How fast is sprite rotating?

BlitzMax Forums/BlitzMax Beginners Area/How fast is sprite rotating?

Farflame(Posted 2012) [#1]
I know in the past, rotating a sprite seemed to cause real FPS problems, but it doesn't seem to be much of an issue on a modern PC. I'm working on an overhead shooter where every sprite is rotated, every frame, and am wondering if I should optimise that? The only way I can think of is to make 360 copies of each image and pre-rotate them at the start of the program, then use those images instead.

I'd test this myself and check the FPS, but I don't actually know how to make the pre-rotated images. Presumably I take the initial image, draw it, rotated, to some buffer, then grab it from there? Been looking through the docs but can't find the correct commands.

I suppose the question is, is it worth it, or is rotating so fast now that it won't even speed up the program?


Kryzon(Posted 2012) [#2]
Rotating is so fast now that optimizing it won't even speed up the program.
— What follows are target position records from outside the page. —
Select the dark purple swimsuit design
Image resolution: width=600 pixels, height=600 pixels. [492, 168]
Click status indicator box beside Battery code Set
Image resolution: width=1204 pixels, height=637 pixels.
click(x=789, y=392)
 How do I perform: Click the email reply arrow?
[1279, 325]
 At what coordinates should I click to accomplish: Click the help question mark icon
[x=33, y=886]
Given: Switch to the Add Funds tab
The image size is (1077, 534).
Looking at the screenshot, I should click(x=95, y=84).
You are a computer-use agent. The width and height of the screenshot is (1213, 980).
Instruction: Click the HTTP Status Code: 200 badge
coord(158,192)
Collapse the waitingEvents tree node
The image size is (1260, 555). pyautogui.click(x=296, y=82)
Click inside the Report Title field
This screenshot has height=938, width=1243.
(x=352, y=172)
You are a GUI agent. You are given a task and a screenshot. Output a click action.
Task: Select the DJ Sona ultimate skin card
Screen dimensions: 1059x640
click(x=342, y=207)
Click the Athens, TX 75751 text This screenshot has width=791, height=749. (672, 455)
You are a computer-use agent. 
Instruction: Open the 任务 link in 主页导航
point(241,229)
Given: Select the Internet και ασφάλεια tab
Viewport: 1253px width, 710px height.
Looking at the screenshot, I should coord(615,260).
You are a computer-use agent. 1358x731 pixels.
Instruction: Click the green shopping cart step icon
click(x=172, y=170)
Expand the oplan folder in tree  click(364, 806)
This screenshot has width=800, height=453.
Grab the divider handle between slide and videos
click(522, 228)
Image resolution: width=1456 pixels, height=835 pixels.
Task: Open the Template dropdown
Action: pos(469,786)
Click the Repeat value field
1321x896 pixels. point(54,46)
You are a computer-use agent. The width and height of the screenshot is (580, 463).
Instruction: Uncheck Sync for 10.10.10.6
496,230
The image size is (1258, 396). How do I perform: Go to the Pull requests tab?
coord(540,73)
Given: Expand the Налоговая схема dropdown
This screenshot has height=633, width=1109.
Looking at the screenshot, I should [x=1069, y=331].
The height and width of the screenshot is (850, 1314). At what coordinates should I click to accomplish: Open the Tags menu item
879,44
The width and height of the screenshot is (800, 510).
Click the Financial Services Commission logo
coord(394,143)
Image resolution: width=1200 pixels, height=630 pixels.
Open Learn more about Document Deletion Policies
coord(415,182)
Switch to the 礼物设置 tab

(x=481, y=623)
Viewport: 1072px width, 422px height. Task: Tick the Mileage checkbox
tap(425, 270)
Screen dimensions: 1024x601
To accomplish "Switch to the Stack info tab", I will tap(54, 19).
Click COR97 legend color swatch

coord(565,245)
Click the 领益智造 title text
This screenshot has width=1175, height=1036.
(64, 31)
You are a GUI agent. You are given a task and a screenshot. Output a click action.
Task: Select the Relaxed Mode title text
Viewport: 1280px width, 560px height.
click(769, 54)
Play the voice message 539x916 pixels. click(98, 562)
If you're curious as to "why", each image in BlitzMax is represented by a 2D, pixel-perfect quad geometry that is supplied to the GPU (i.e. the graphic card).
The GPU doesn't care what shape you supply to it, so sending something that is completely rotated or completely aligned poses no difference. The same for scaling*.
What does pose a difference:
• The amount of shapes you send (relates to the amount of 'drawcalls').
• The quality of those shapes (relates to bandwidth, the amount of polygons in the shape and the cost of pixel and vertex shaders).
• Other state changes (having hundreds of different blend modes used every frame, or changing texture for every single sprite - texture size doesn't impact performance but the changing from one to another does).

So you can rotate and scale as much as you will. Post that shooter later on, on the Blitz Showcase! :)

(and listen to this.)

*One could argue that scaling does affect performance in that it can potentially affect the fillrate - a big sprite covering the entire screen with some sort of blending is much more expensive than a sprite scaled down to a single pixel.

Last edited 2012


Farflame(Posted 2012) [#3]
Thanks Kryzon, good answer :) Lol at the link, not sure why you wanted me to listen to that, but it's very nice! (Fun games too)

I am very interested in the details. I like programming little games just for fun, and I've had an idea which I think will be quite fun to play, so as a project, I'm going to try to program it on BMAX and Monkey at the same time - mostly as a learning project for myself.

I have noticed in recent years - especially since I got this new PC, which is very powerful, that throwing huge amounts of sprites at the card doesn't seem to bother it at all. In my BMAX test, I had 10,000 small sprites spinning around without dropping below 60fps. Even with 100,000, it's still running at 28 fps. For someone who remembers programming on a ZX Spectrum.... well this just makes me feel old xD

I should read up on the way new 3d cards work, because I'm probably making mistakes in trying to avoid slow-downs. For example, for a scrolling starfield, would it be faster to have a bunch of tiled images (say 256x256) or just have 1000 pixels/small star images moving around? I had the idea that tiled images would be faster since it's only printing 10 or 20 of them, but when you consider the size of them, compared to a pixel, maybe the pixels are faster? This might be a slightly different issue though, where it's less work for the 3d card but more for the CPU?


Kryzon(Posted 2012) [#4]
Maybe you don't need to use BlitzMax. Monkey can build for desktop too.

Don't have several images for the stars - even with them being small, each one would need a draw call which is very expensive.
You're better off using big square textures, like a combination of 1024 and 64, so you can reach a vertical resolution of 1080 with minimal waste of memory (like you would waste if you went straight with 2048).

Consult the GPU's "max texture size" value: In case it's lower than your biggest texture (say, 1024), you can downscale the image through software and then load that buffer as a texture that's appropriately sized.


ImaginaryHuman(Posted 2012) [#5]
It doesn't matter if it rotates or not, the rotation is handled by matrix multiplication on the graphics card no matter what the angle is.